This pan Canadian partnership brings together leading Canadian academics and non-governmental actors to contribute to strengthening access to justice for victims of international crimes. Co-led by Fannie Lafontaine (Laval University) and Jayne Stoyles (Canadian Centre for International Justice), it includes 24 team members and 12 partner organizations and is hosted by Laval. The partnership is funded by a 5-year grant from the Social Sciences and Humanities Research Council (SSHRC), and by significant financial and in-kind contributions from every partner organization. Explore the list of our team members and partner organizations.
The project is designed to provide cutting-edge research and co-create knowledge about more effective ways to hold individuals, states and corporations accountable for serious international crimes; to create analytical, practical and policy-oriented tools to assist legal practitioners and policy-makers within Canada and globally and increase victims’ access to remedies; to strengthen communication and collaboration among leading Canadian scholars and practitioners; to produce a cohort of students who are educated, trained and networked in this field; and to train and educate diverse Canadian audiences about the history, challenges, pitfalls, potential and priorities for improvement of the system of international justice.
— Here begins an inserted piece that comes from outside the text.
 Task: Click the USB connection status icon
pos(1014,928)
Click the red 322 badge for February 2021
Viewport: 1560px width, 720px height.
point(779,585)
After a surge of enthusiasm in the 1990s for the idea that trying individuals for genocide, crimes against humanity and war crimes in courts of law could deter atrocities, its institutions and norms now face important challenges. This is in part the result of the normalization of international justice, but is also reflective of the effectiveness of those under scrutiny by the International Criminal Court (ICC) in spinning an undermining narrative, as well as missteps and lack of experience by the ICC itself. The consensus that the important goals of international justice remain highly relevant despite these challenges calls for the innovative approach this partnership creates, including a coordinated program of research and enhanced policy input from Canadian experts, which originally fueled the creation of the international justice system.
The project will contribute to the effectiveness of the global effort to hold accountable those responsible for the most serious international crimes, thereby helping to deter these atrocities and contributing to the healing process of victims. It will also enhance Canada’s role as a global leader in this field as the international justice system is being challenged from many quarters.